Physical Chemistry Seminar: Professor Ke Xu, University of California, Berkeley
About the Seminar
Multidimensional Super-Resolution Microscopy through Mass-Accumulated Single-Molecule Spectroscopy
Recent advances in super-resolution fluorescence microscopy have led to exciting spatial resolutions. We discuss our efforts to advance beyond the spatial (structural) information of super-resolution microscopy and map out multidimensional functional parameters at the nanoscale through the mass accumulation of single-molecule spectroscopy. With spectrally resolved single-molecule localization microscopy (SR-SMLM), we encode functional parameters into the emission spectra of single probe molecules, and so unveil nanoscale heterogeneities in cellular membranes. With single-molecule displacement/diffusivity mapping (SMdM), we map out diffusivity with unprecedented spatial resolution and fidelity, and thus uncover nanoscale diffusion patterns in living cells and elucidate intermolecular interactions. As an example of integration of our multidimensional approaches, we uncover nanoscale heterogeneities in liquid-liquid phase-separation condensates, e.g., the graduate accumulation of aggregates on microdroplet surfaces. Together, by adding rich functional dimensions to super-resolution microscopy, we open up new ways to reveal fascinating spatiotemporal heterogeneities in the living cell and beyond.
About the Speaker
Ke Xu is an associate professor of Chemistry at UC-Berkeley. He received his B.S. from Tsinghua University in 2004, obtained his Ph.D. in Chemistry with Prof. Jim Heath at Caltech in 2009, and performed postdoctoral research with Prof.
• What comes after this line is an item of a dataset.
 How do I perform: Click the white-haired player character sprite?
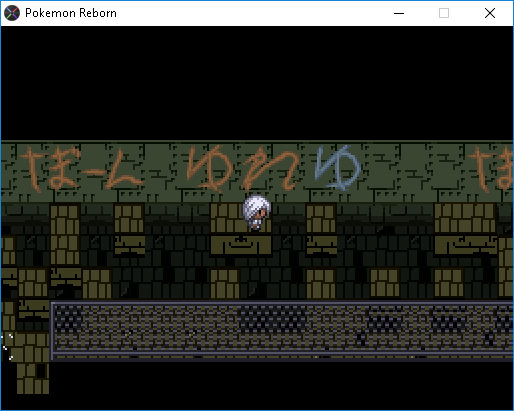click(256, 213)
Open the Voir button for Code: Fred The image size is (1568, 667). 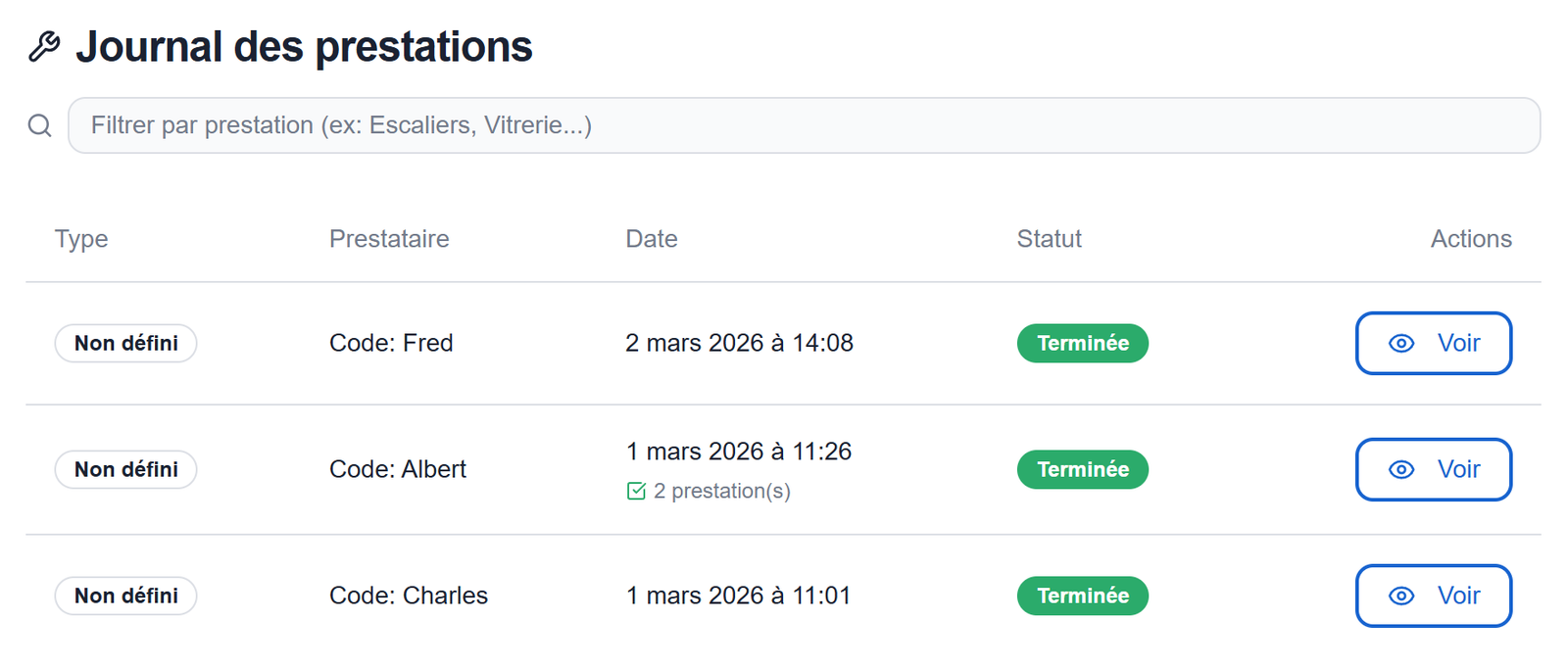(1433, 344)
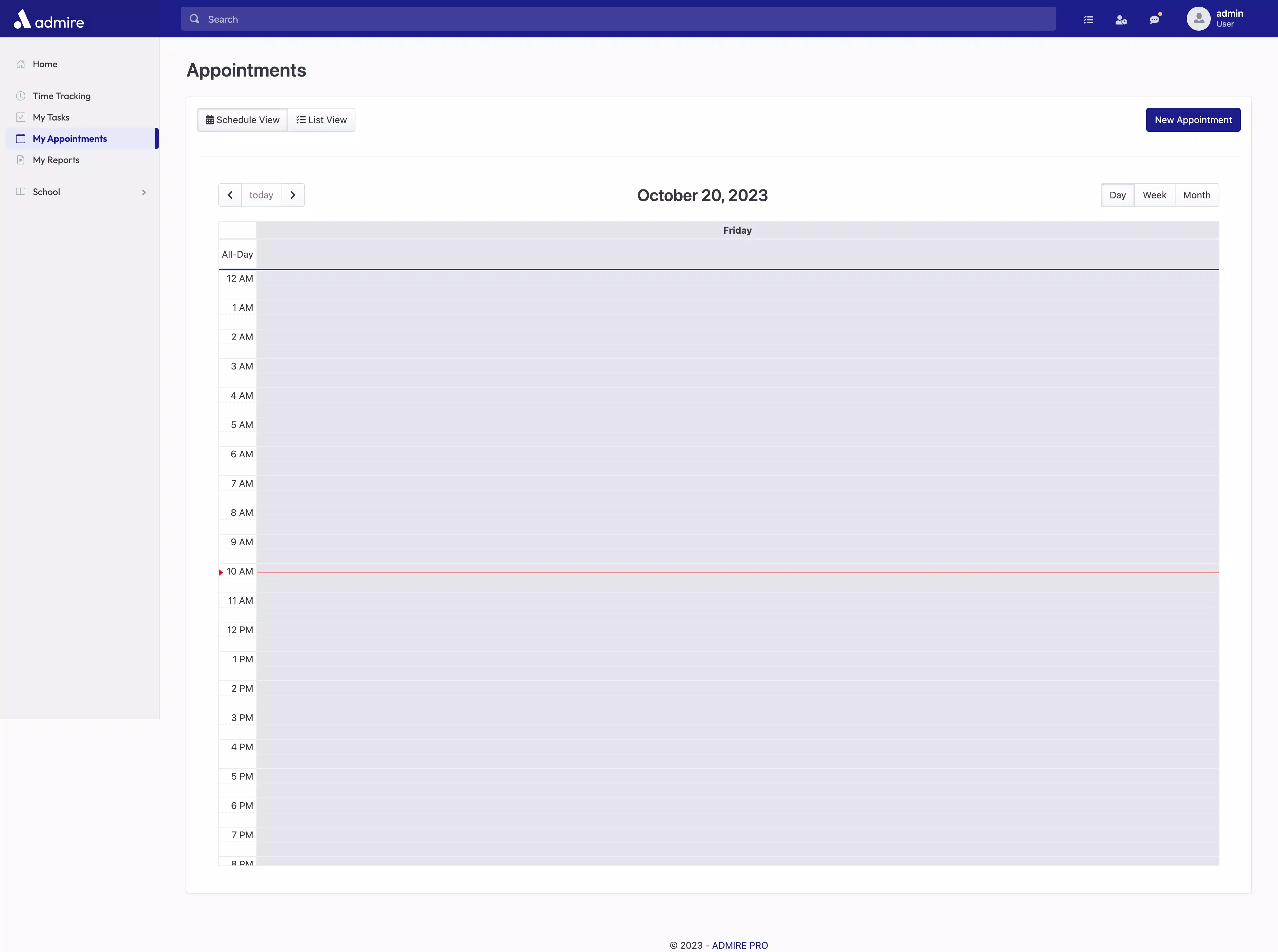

Xiaowei Zhuang at Harvard University. Ke joined the Department of Chemistry at UC Berkeley in the summer of 2013. His current research develops single-molecule and super-resolution microscopy tools to study biophysical chemistry, cell biology, and beyond at the nanoscale with extraordinary resolution, sensitivity, and functionality. Ke has been named a Packard Fellow for Science and Engineering, a Beckman Young Investigator, a Sloan Research Fellow, and a Pew Biomedical Scholar.